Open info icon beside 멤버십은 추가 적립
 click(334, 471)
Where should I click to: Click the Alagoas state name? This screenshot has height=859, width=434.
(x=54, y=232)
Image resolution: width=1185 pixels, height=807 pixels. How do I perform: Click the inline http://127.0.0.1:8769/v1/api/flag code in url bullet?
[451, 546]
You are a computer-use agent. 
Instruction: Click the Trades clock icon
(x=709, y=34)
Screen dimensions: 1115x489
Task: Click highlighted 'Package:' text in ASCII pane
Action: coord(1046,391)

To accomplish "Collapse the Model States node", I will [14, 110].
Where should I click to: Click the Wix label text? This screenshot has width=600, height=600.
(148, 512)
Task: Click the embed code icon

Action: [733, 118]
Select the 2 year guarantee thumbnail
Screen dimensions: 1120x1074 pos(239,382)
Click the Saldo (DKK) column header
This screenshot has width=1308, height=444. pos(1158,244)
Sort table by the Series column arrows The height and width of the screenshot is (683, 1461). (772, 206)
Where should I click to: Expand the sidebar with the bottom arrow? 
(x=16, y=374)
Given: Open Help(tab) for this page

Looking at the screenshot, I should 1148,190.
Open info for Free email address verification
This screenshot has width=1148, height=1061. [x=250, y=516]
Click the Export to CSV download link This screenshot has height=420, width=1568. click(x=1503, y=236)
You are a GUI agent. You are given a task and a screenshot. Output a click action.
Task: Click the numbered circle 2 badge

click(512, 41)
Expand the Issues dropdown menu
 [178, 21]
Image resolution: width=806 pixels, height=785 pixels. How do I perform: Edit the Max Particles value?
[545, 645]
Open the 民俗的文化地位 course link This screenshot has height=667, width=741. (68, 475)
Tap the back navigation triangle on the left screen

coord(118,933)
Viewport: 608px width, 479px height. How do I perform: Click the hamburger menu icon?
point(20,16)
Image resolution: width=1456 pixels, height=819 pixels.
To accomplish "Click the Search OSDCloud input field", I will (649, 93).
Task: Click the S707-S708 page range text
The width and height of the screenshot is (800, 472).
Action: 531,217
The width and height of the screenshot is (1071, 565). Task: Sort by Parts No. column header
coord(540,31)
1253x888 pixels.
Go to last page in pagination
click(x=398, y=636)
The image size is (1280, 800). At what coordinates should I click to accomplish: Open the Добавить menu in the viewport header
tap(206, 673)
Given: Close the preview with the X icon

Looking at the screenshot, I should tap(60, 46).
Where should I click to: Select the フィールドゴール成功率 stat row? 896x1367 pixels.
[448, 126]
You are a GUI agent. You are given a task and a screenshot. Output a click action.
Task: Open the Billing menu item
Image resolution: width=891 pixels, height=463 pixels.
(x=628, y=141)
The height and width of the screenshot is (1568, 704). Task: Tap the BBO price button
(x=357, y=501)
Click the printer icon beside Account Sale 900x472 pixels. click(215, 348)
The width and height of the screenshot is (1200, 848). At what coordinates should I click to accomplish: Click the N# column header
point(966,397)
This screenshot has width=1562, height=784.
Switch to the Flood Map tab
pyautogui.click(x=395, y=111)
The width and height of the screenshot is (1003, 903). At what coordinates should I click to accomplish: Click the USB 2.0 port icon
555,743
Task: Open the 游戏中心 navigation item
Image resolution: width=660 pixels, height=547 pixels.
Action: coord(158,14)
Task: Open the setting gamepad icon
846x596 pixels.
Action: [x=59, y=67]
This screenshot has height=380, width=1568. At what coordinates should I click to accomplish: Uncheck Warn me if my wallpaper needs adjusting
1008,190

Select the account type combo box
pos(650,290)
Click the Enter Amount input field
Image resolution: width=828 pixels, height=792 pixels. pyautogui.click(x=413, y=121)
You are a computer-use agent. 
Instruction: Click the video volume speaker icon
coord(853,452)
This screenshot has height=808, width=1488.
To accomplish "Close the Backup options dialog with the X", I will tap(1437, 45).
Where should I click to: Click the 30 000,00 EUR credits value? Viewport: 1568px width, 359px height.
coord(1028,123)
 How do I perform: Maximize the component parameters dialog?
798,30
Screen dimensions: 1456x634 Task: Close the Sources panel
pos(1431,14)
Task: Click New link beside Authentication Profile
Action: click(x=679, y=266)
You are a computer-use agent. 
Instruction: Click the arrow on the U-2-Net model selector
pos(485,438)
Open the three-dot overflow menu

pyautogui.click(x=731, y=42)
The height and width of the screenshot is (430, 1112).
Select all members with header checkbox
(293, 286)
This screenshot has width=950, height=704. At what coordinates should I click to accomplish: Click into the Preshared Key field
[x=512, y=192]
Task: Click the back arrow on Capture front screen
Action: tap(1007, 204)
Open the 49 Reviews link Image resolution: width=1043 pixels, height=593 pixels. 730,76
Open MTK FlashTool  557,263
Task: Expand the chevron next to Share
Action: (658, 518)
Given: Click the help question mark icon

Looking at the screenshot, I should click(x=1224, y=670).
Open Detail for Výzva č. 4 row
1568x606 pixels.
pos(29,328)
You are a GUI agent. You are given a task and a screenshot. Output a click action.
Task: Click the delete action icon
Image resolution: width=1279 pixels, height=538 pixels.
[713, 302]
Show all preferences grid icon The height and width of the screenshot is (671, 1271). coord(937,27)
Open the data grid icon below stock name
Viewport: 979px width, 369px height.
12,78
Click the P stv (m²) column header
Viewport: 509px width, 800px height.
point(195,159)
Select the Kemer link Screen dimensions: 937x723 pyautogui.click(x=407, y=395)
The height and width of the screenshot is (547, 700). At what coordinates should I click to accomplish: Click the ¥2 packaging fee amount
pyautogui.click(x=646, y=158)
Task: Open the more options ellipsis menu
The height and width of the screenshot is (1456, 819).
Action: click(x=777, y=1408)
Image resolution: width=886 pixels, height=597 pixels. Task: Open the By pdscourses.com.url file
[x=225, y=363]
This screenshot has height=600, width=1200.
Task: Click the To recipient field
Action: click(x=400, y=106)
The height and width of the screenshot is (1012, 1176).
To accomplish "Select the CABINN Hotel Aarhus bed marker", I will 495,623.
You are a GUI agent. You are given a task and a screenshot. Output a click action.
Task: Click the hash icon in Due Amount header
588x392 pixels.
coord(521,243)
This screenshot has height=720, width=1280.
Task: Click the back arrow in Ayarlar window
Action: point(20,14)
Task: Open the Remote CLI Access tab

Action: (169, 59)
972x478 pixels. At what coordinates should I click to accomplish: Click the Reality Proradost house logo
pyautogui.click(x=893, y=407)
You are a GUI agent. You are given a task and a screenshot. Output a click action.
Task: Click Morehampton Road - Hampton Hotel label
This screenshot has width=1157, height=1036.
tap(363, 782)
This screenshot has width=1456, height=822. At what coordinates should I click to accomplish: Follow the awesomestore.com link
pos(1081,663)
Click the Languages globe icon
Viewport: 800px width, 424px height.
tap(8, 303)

* **What you have to do**: Across all the records, find the lines containing the word "item" and reproduce each one.

* **Solved exercise**:
Task: Open the Billing menu item
Task: Open the 游戏中心 navigation item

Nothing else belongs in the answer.